Bay Street stocks closed at their highest level in more than five months, driven higher by encouraging earnings news that also pushed U.S. and European markets higher.

The S&P/TSX Composite Index rallied 139.98 points or 1.48% to end at 9,549.48, its best finish since November 10. With the rally, Toronto's main index added 112.33 points for the week, erasing a sharp plunge from Monday.

In Canada, mining stocks are indicating a 5.4% gain. First Quantum (FM.TO) has surged 12.6%, FNX Mining (FNX.TO) gained 2.9% and Teck Cominco (TCK.B.TO) added 3.6%.

HudBay (HBM.TO) rallied 9.1% amid reports in the Globe and Mail the company has hired outside advisers to consider the company's options, including the possible sale of the company.

Gold stocks climbed 4.4% and materials stocks added 4.3% with the price of gold $914.10 an ounce, up $7.50 on the session. New Gold (NGD.TO) is up 10%, Iamgold (IMG.TO) had added 6.3%, Eldorado (ELD.TO) is up 4.6% and Agnico-Eagle Mines (AEM.TO) has added 3.7%.

The heavily-weighted Energy Index added 1% as crude oil has jumped on the NYMEX. Canadian Oil Sands (COS.UN.TO) added 4.2%, Baytex (BTE.UN.TO) gained 3.6% and Suncor (SU) climbed 1.5%.

Light sweet crude oil for June delivery rallied to $51.55, up $1.93 on the session. Prices touched as high as $51.60 in the early going. With the rally, oil climbed further away from the monthly-low from Monday.

UTS Energy Corp. (UTS.TO) lost 2.35% as the company confirmed that it has deemed the offer of C$1.75 cash per share made by Total S.A. is inadequate and not in the best interest of UTS.

In other corporate news, Canadian Pacific Railway Ltd. (CP.TO) said Thursday its first quarter profit was C$62.5 million or C$0.39 per share, down from C$90.7 million or C$0.59 per share in the prior year quarter. Shares finished a choppy session up 1%.
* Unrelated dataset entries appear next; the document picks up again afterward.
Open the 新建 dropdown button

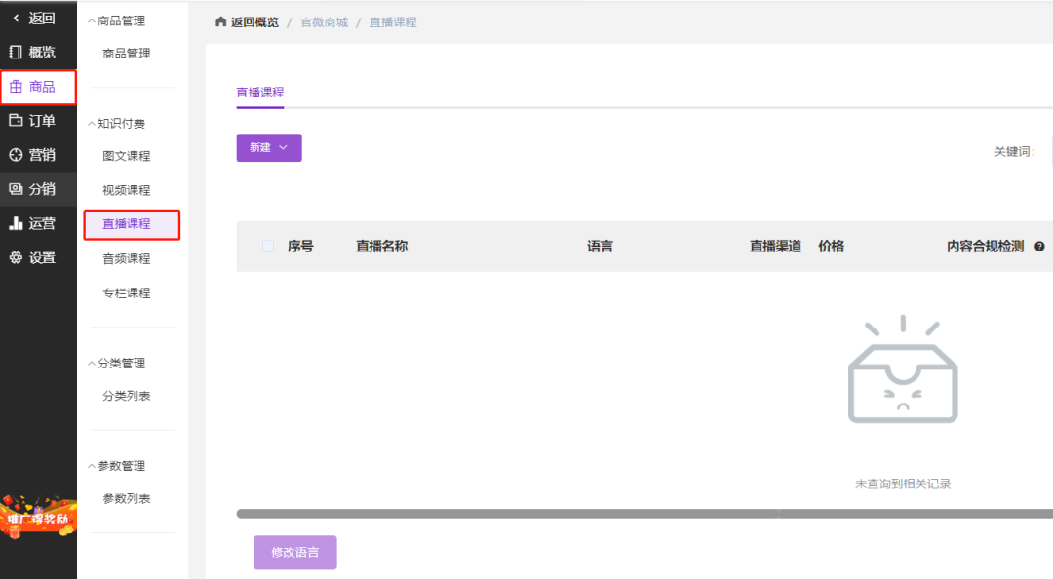[269, 148]
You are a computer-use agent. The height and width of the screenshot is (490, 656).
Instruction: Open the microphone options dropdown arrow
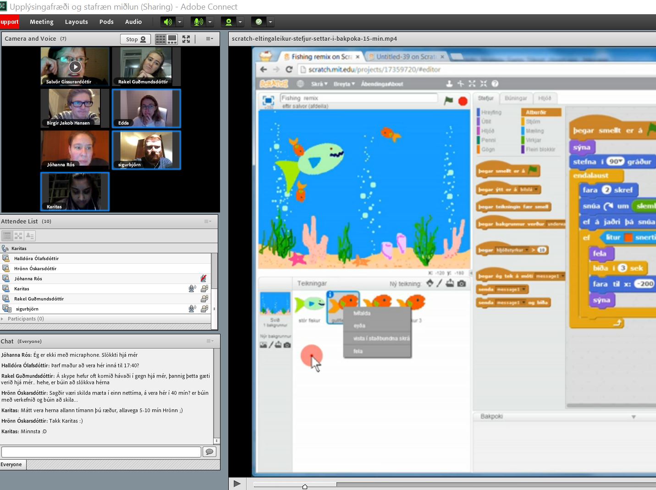(x=210, y=22)
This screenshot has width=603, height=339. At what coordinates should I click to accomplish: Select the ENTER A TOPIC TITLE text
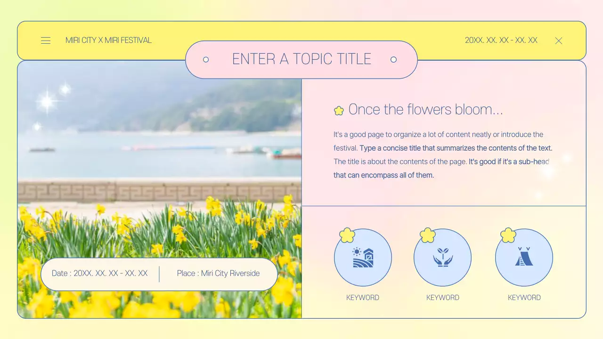[302, 59]
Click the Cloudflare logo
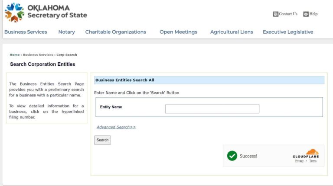Screen dimensions: 333x186 306,153

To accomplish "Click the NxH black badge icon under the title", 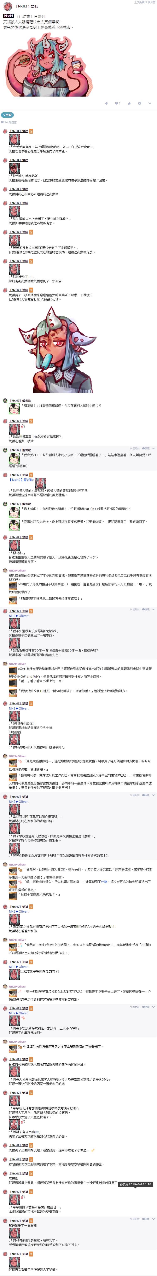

Kingsway Financial Services (KFS.TO) announced that it has appointed Colin Simpson as president and chief executive officer, effective immediately. The stock finished up 4.6%.

Shoppers Drug Mart (SC.TO) dropped 3.25% after the company was downgraded to Outperform from Top Pick by RBC Capital Markets.

Across the border, Commerce Department report showed new home sales fell 0.6 percent to an annual rate of 356,000 in March from a revised February rate of 358,000. Economists had expected new home sales to remain unchanged compared to the 337,000 originally reported for the previous month.

Earlier, data showed durable goods orders fell 0.8 percent in March following a downwardly revised 2.1 percent increase in February. Economists had expected orders to fall 1.5 percent compared to the 3.5 percent increase that had been reported for the previous month.

On the earnings front, Ford reported a net loss was sharply narrower than expected in the first quarter. The company reported a first-quarter net loss of $1.4 billion or $0.60 per share, compared to a loss of $1.23 per share expected by analysts.